* [WHAT YOU NEED TO DO]: Leaving out the pictures, write the following records exactly as they read.

╔══

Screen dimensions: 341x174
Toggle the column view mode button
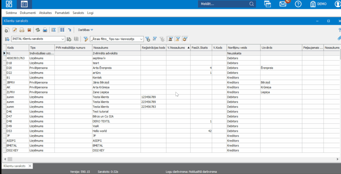coord(62,30)
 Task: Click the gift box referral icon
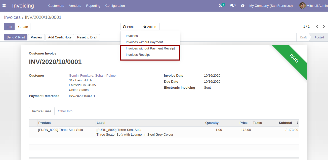242,5
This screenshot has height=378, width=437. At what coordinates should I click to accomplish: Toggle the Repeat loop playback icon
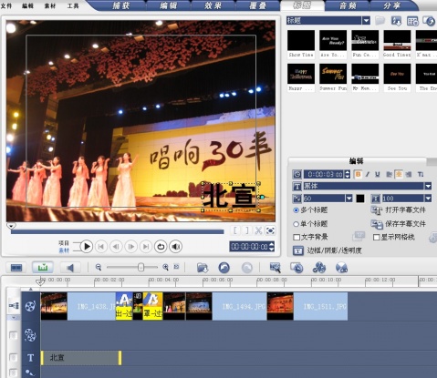161,246
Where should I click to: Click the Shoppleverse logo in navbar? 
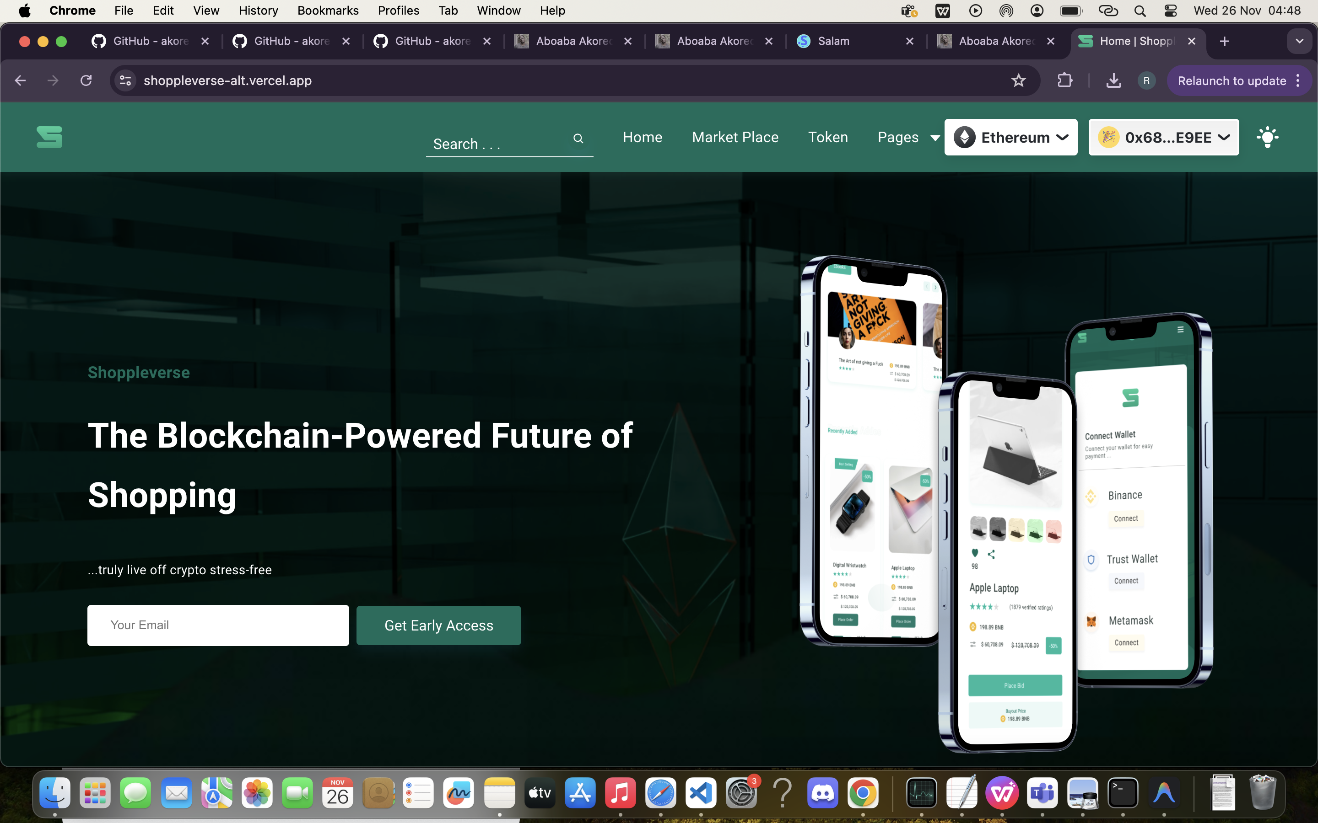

╚══

* [TASK OUTPUT]:
Screen dimensions: 341x174
Toggle the column view mode button
coord(62,30)
 Task: Click the gift box referral icon
242,5
This screenshot has height=378, width=437. At what coordinates should I click to accomplish: Toggle the Repeat loop playback icon
161,246
Where should I click to: Click the Shoppleverse logo in navbar? 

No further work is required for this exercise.